Le devoir de fidélité doit il perdurer jusqu’au divorce ?

L’infidélité en période de divorce peut vous être extrêmement préjudiciable...

Etre infidèle, même après la demande de divorce, peut constituer une faute et le divorce être ainsi prononcé au tort de l’époux infidèle !

Il serait tentant d’alléguer que lorsque l’adultère est postérieur à la demande en divorce et qu’il n’a, par définition pas été à l’origine de l’introduction de la procédure,  il ne serait pas fautif.

L’ordonnance de non conciliation qui met fin à l’obligation de cohabitation pourrait permettre à chacun de vivre sa vie sans se voir reprocher un manquement aux obligations du mariage et notamment à l’obligation de fidélité.

Eh bien non, la Cour de cassation ne partage pas ce point de vue et affirme de façon quasi constante que l’introduction de la demande de divorce ne confère pas aux époux, encore dans les liens du mariage, une immunité destituant de leurs effets normaux les offenses dont ils peuvent se rendre coupables l’un envers l’autre

Ainsi, la violation postérieure à la demande de divorce des devoirs conjugaux et notamment du devoir de fidélité peut justifier le prononcé du divorce aux tors de l’époux infidèle.

Aussi, la prudence s’impose, une faute pourra être constatée jusqu’au terme de la procédure de divorce, le statut matrimonial ne prenant fin qu’avec la disparition effective du mariage et donc du lien conjugal.

Le juge pourra toutefois tenir compte des circonstances liées à la séparation et à la longueur de l’instance, pour apprécier si le comportement est ou non fautif.

C’est ainsi que lorsque les époux sont séparés depuis de nombreuses années avant l’introduction de la procédure, l’époux est mal venu à reprocher à son épouse un adultère ultérieur qui n’a pas pu avoir d’incidence sur la décision de mettre fin à la vie commune.

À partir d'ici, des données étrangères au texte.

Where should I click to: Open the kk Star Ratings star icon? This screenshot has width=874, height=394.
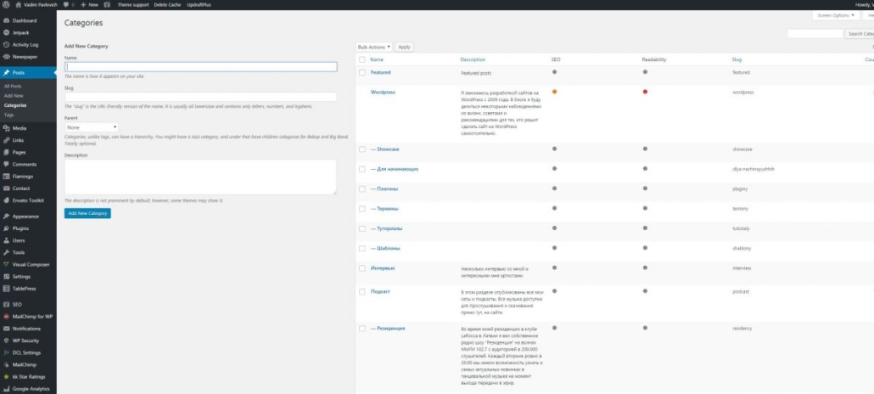(6, 376)
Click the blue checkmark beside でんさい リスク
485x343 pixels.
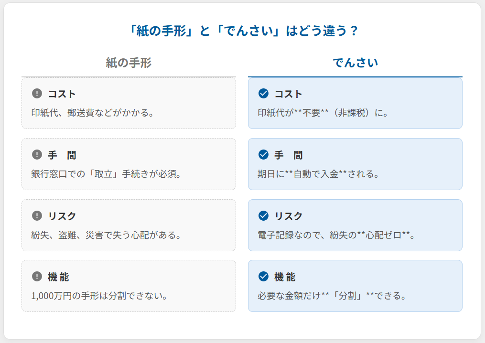263,215
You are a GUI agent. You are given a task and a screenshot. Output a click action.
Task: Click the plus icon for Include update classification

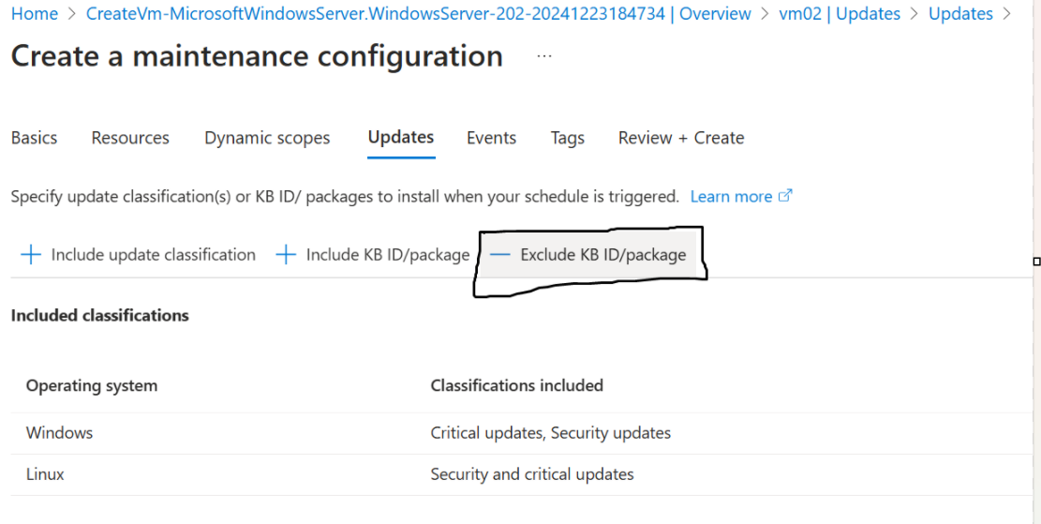tap(31, 254)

Il en est de même lorsque le constat d’adultère est établi deux années après que l’ordonnance de non conciliation ait été rendue, les tribunaux considèrent en effet que le devoir de fidélité est moins contraignant du fait de la de la durée de la procédure.

Par contre, a été jugée fautive la relation extra conjugale, lorsqu’elle a été constatée dans un temps très proche de la date de l’ordonnance de non conciliation, permettant d’apporter du crédit à la thèse selon laquelle cette relation était née antérieurement à ladite ordonnance.

L’appréciation du caractère fautif se fait au cas par cas et en cas de doute mieux vaut rester prudent ou prendre conseil auprès de son avocat.